Два бурята уже разделись. Они стоят голые в одних штанах, и засучившись выше колен, натирают руки песком. Другие буряты, взявши борцов под руки, ведут их к старшему ламе, борцы кланяются ему, а он, читая над ними молитву, стучит каждого по голове, также как и коня, священной книгой. Тогда борцов отводят на середину площадки; и, тут, потоптавшись на одном месте, они начинают придвигаться друг к другу, быстро наклоняясь к земле, и на ходу, схватывая песок, натирают им руки, а потом вдруг разом бросаются один на другого. Завязывается борьба, при которой они как бы сперва пробуют силу друг друга, то останавливаясь, то налетая один на одного, то напрягаясь, то сдерживаясь, а затем, сцепившись сильнее, тяжело дыша и пыхтя, они сваливаются оба на землю, где и продолжается точно та же борьба, пока кто-нибудь не одолеет и пока победитель, с пеной у рта и с налитыми кровью глазами, не взберется на побежденного и не начнет его зверски всеми силами давить. Тогда победителя стаскивают с его жертвы, и побежденный, едва поднявшись, скрывается в толпе, а победителя подводят к ламе, который опять-таки стукнет его священной книгой по голове.

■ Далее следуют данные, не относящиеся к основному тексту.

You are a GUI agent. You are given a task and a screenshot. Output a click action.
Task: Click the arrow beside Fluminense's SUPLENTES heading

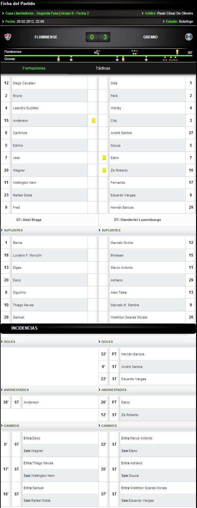point(2,230)
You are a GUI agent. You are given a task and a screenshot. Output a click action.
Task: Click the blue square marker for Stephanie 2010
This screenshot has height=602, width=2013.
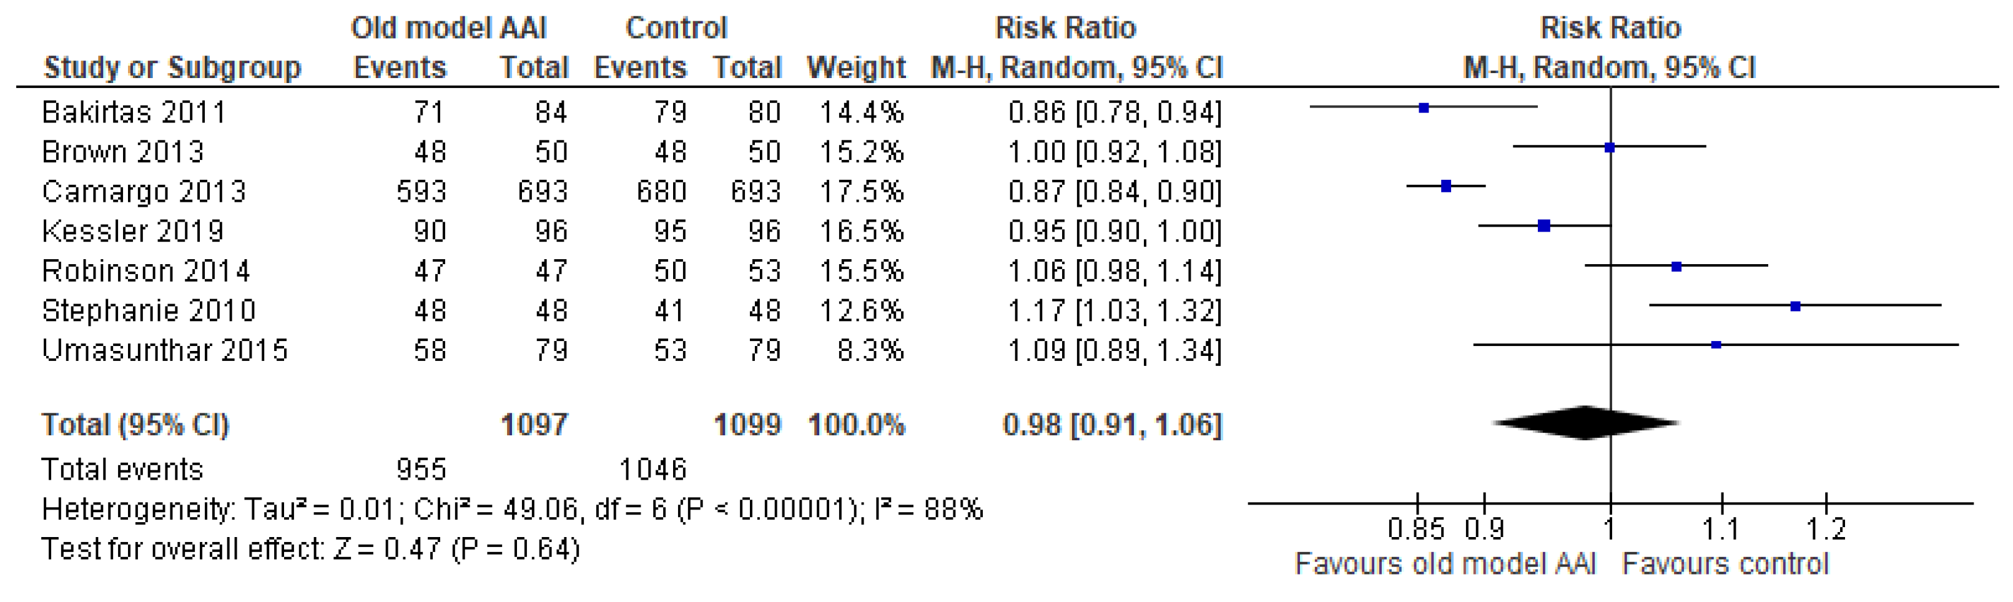tap(1795, 306)
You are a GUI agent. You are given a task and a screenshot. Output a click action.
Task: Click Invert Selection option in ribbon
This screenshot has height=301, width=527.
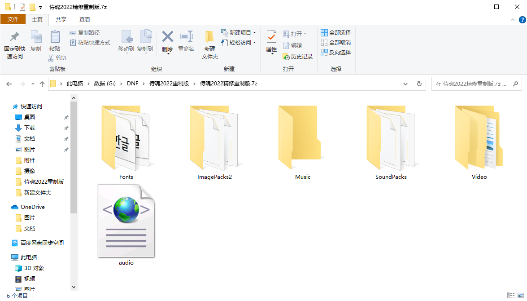pos(336,52)
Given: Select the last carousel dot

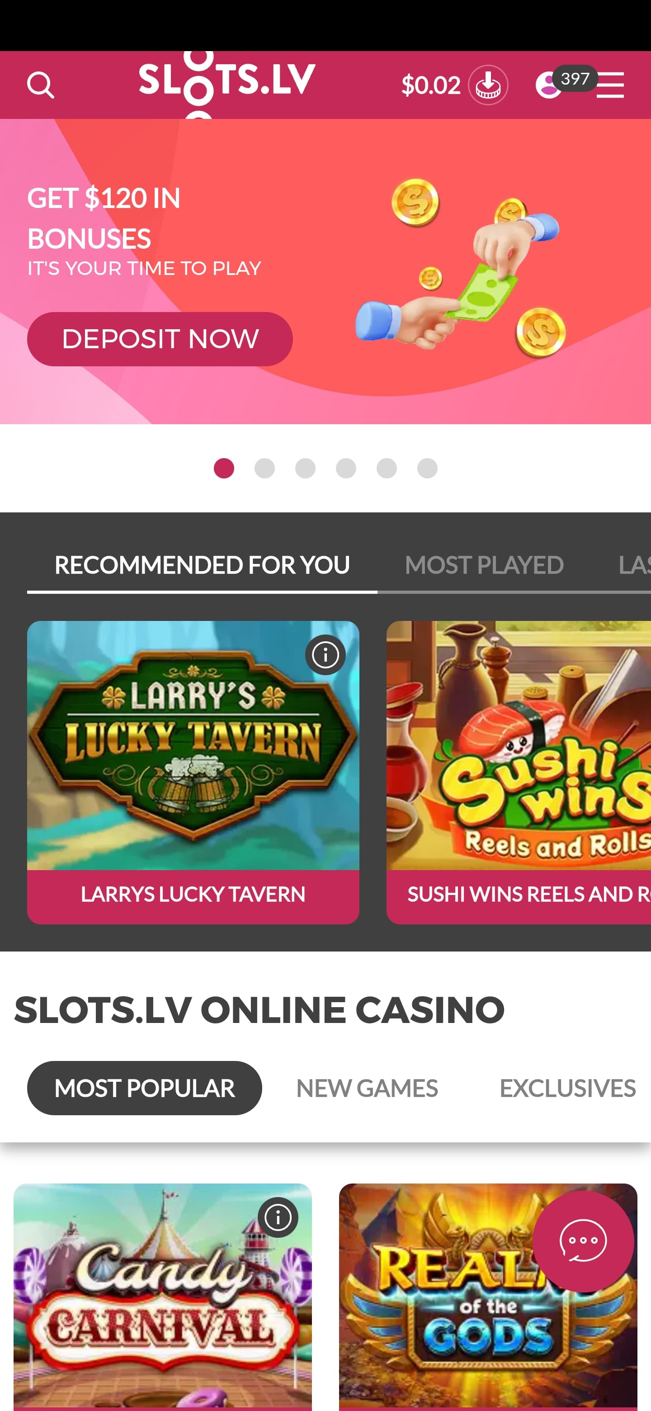Looking at the screenshot, I should point(427,468).
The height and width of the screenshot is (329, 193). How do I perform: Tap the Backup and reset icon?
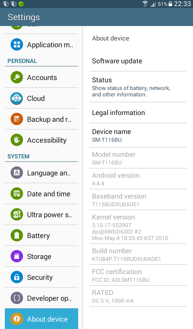(x=17, y=119)
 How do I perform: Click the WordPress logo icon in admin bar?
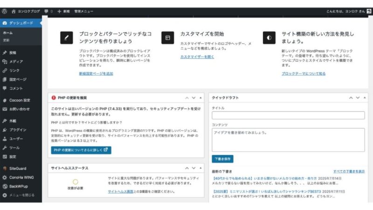pyautogui.click(x=4, y=10)
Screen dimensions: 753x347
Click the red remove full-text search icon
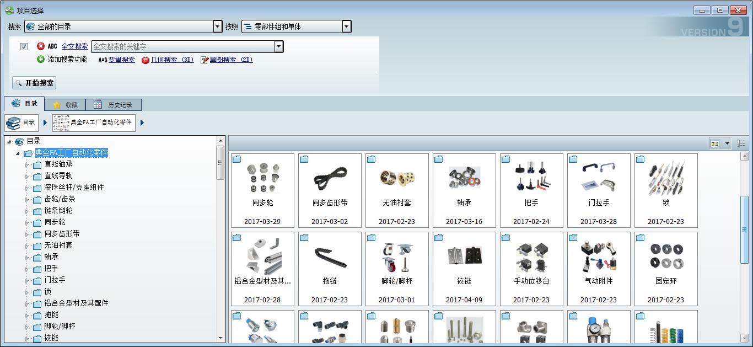coord(40,46)
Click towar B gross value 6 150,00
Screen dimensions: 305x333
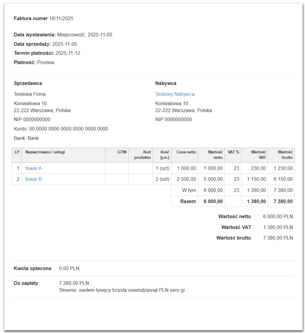click(283, 179)
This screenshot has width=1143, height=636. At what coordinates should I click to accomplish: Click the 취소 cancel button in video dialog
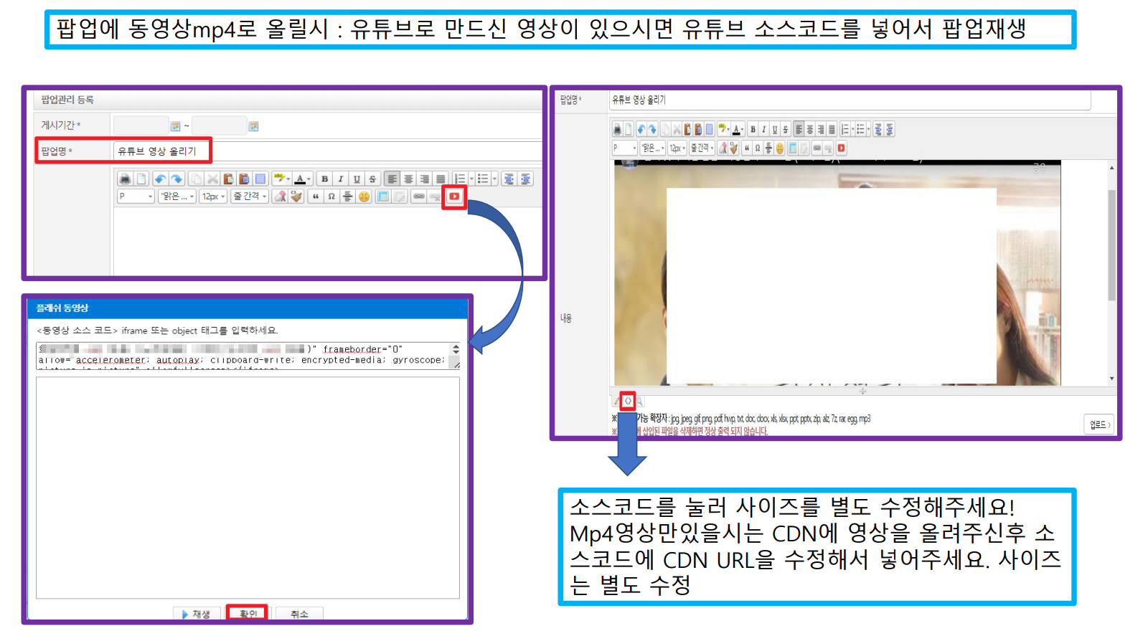(x=299, y=614)
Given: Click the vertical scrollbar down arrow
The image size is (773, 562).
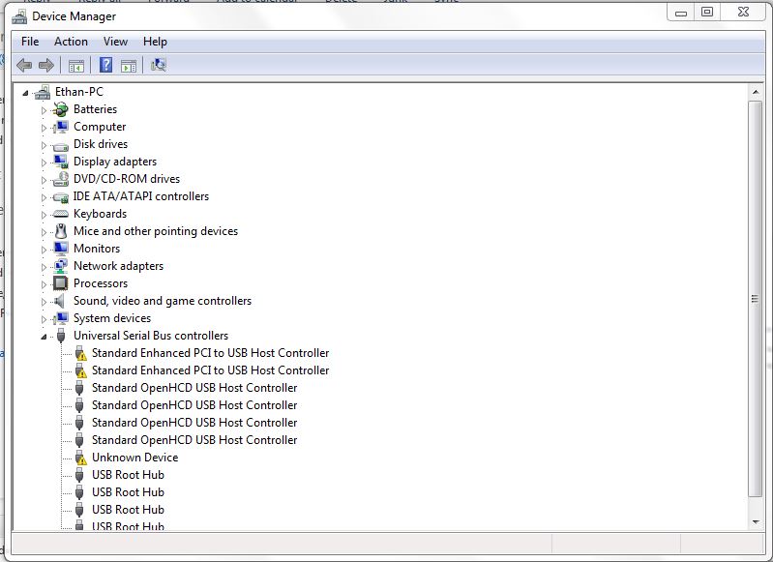Looking at the screenshot, I should point(756,521).
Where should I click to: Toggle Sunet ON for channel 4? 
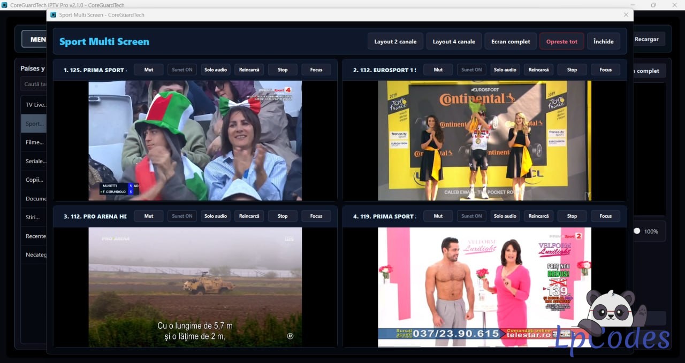click(x=471, y=216)
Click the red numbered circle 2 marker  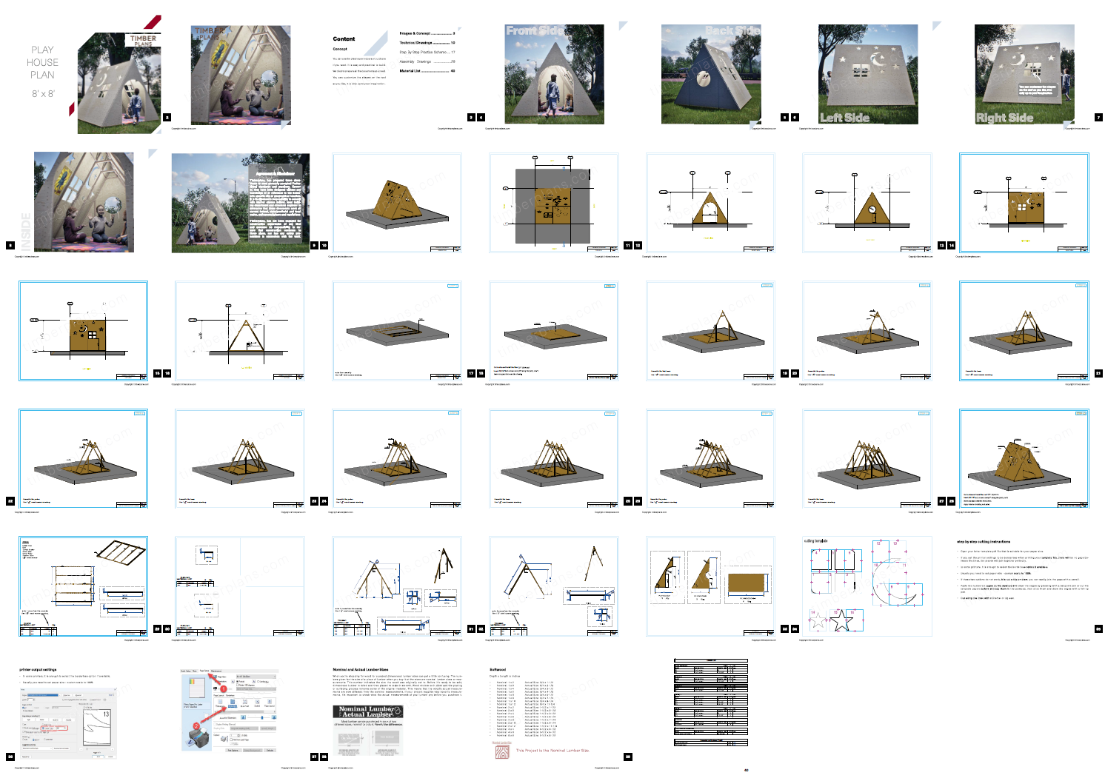tap(196, 727)
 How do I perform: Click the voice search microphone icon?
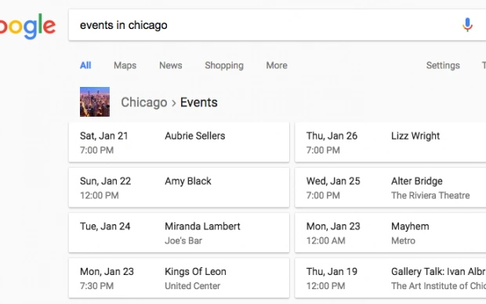467,25
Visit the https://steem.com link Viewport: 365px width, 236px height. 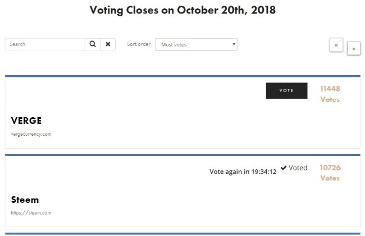click(x=31, y=212)
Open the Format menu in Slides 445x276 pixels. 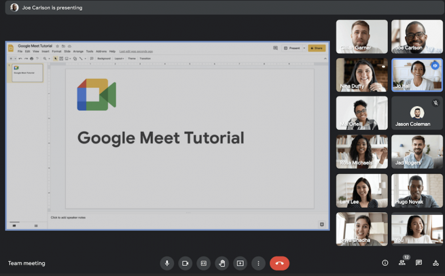click(56, 52)
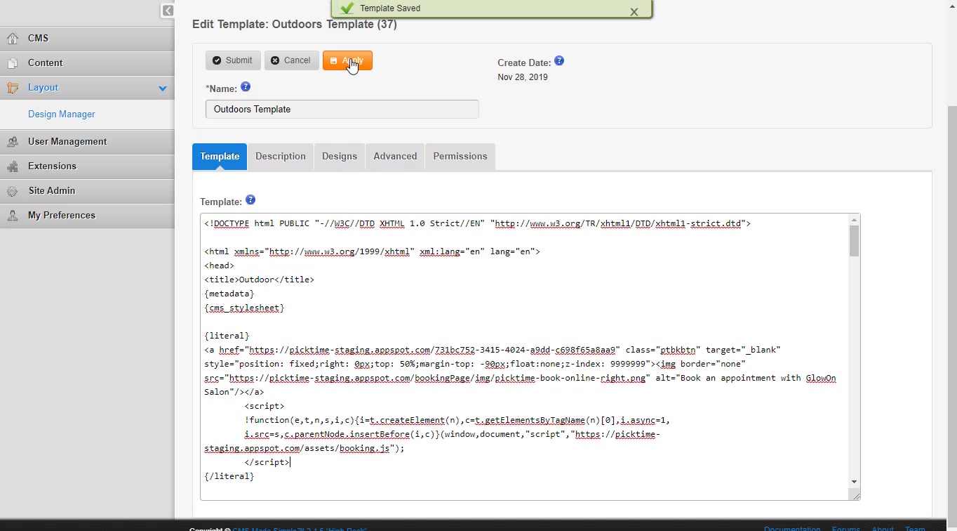Screen dimensions: 957x531
Task: Open the Advanced tab
Action: pos(395,157)
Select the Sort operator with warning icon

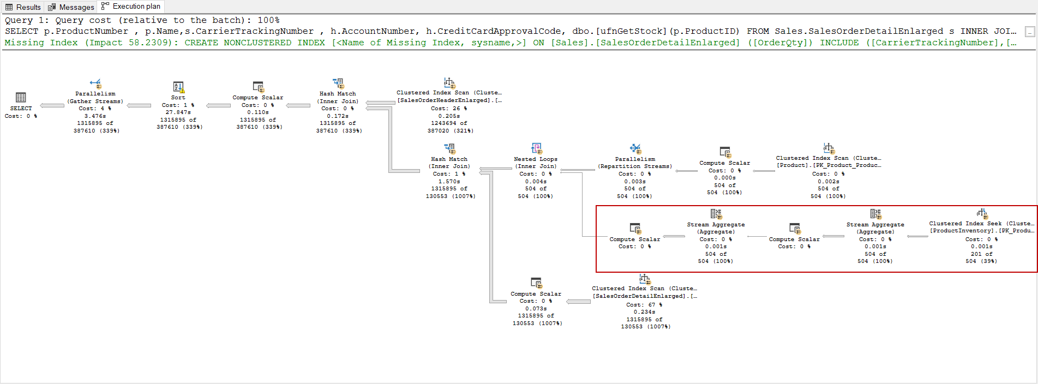pyautogui.click(x=178, y=87)
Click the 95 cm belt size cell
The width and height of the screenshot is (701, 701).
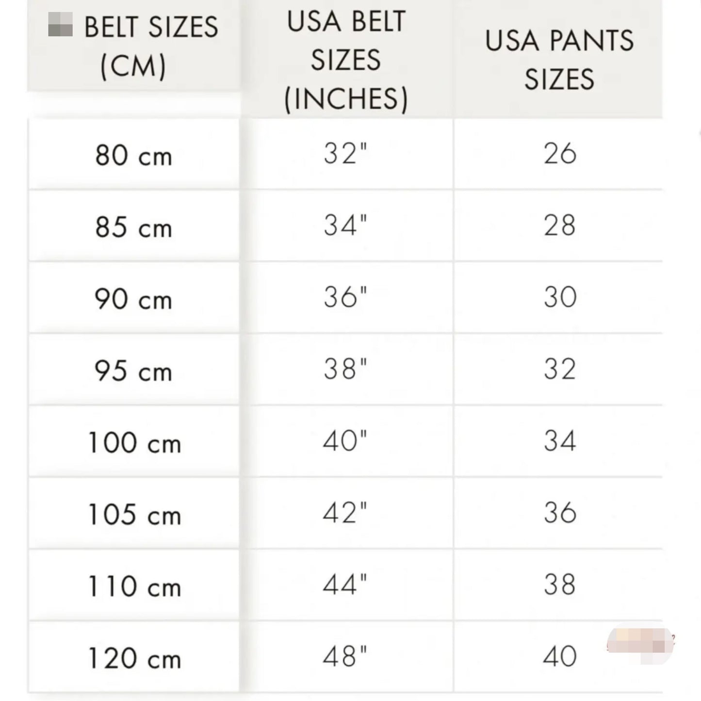[x=134, y=370]
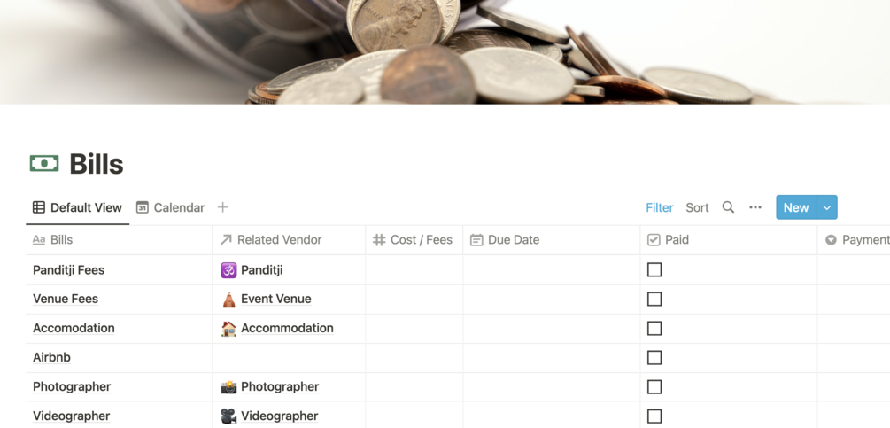Switch to the Calendar view tab
890x428 pixels.
click(170, 207)
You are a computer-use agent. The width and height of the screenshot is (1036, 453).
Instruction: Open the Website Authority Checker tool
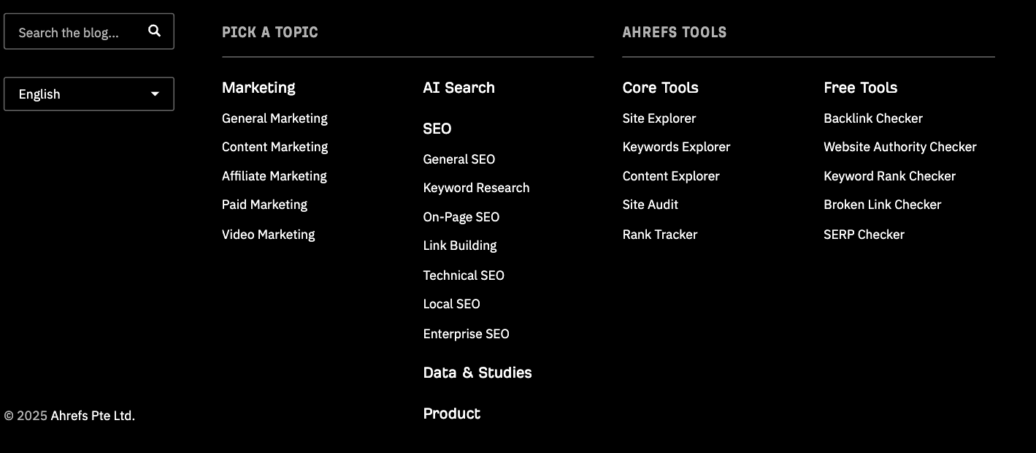pos(900,147)
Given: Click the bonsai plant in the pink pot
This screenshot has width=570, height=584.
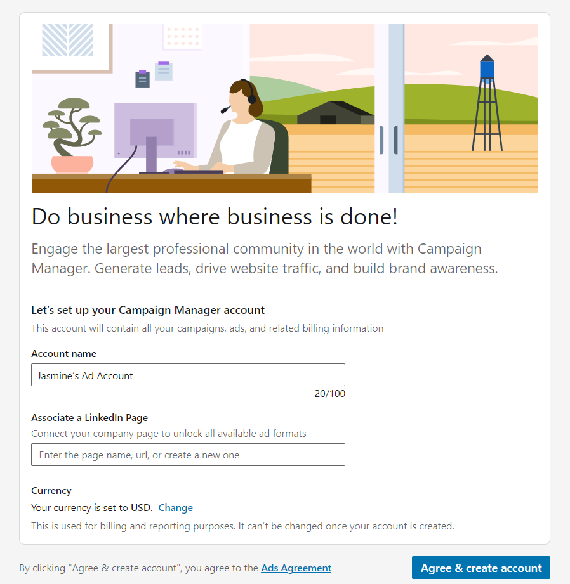Looking at the screenshot, I should coord(72,136).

Но этим дело не кончается. Отдохнувши немного, победителя снова подводят к ламе и снова, получивши колотушку, он выступает на середину арены, выжидая соперника. Таковой, конечно, является, и с ним происходит тоже, а там, пожалуй, с новым соперником еще та же история, и толпа шумит, галдит, — спорят, ругаются, хвалят, осуждают и борьба длится иной раз долго. Но арака тоже берет свое: наступают танцы, где кружатся на месте, с припевом — эхор, эхор!.. или однообразно бегают, смешно поднимая то ту, то другую ногу; и тут же бренчат самодельные балалайки, раздается громко отрывистая песня. Все сливается в один общий разгул, и все бесконечно наедается, напивается; поглощается по обыкновению множество баранины, мяса, а еще более кирпичного чая и араки. Только поздно уже ночью расходятся и разъезжаются по домам, по улусам; и там вечные работницы престарелые жены распрягают, расседлывают лошадей, быков, укладывают ребятишек и пьяных мужей, сразу заваливающихся в юртах на постели, или прямо на грязные полы и кошмы рядом с сундуками, а иногда и с блеющим теленком или ягненком. Утром жена давно уже работает, а бурят как водится, пододвинется к очагу, над которым на треножнике варится в котелке для него кирпичный чай; засопит он первым носогрейкой, а там натянется вдоволь чаем, проглотит с похмелья чашечку араки, а затем еще посмотрит на седла, на сбрую, висящие по стенам, отдаст жене, что нужно, починить, а там поклонится бурханам или идолам и задергает по привычке веревочку с молитвами. Правда, он потом поработает также и в поле, наведается и в табун, чтобы загнать в одно место скот, который разбрелся по сторонам; он съездит и по делам к тайше (прежние князьки), и к шуленге (старшине) и, наконец, если понадобится, то и в их бурятскую степную думу, в которой, под председательством тайши, заседают все старшины и где решаются по бурятским законам и обычаям бурятские дела, кроме возмущения, буйства, убийства и деланья фальшивой монеты, что уже судится в общих русских присутственных местах.